Your advice are very helpful AryoAsh and I will take every single one and learn from them :-) For now I'm keeping them in separate cages and they are only out one at a time, if they are out on the same time in the same room Bobbi will fly over to her which will cause her to panic and fly all over the place. Sometimes I do have them out on the same time just in different rooms :-)

 

Thanks, Bonding and being friends are two different things. As I mentioned: Fact: A Grey will only bond with 1 Grey or 1 human at a time, but can become friendly with many...Fact two: Once your Greys are bonded and in the process of breeding, they will be each unto themselves, you'll be out of the picture. Most Grey's will not tolerate outside intervention.
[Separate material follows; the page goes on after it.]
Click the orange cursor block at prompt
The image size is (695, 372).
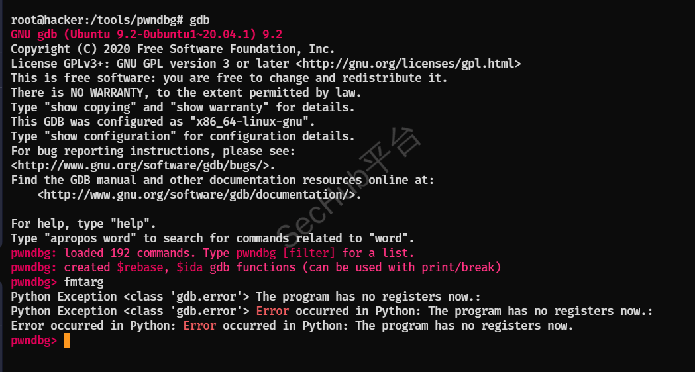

Fact 3: Just because a male and female are together doesn't mean they will bond or even become friends, you can have a male and female that are friend but never mate. It doesn't evolve ragging hormones as in humans, dogs and other animals. You can have a aviary full of Greys, both sexes and the will get along ans socialize with each each other as well as humans, they are flock animals [FRIENDS]. Once a pair is made and mating/breeding commences, they are no longer social, at this point they are bonded to each other...[Note: Not all species of parrots are like this!]

Only you can decide what is right and what is wrong, The minute you pair off a pair bonded committed Grey and start introducing stimulation:diet, temperature, lighting, proper breeding box etc, you'll be entering a whole new world. To correct any misunderstanding I might have made, bonded Grey's, and socialized Greys are to different kinds of birds...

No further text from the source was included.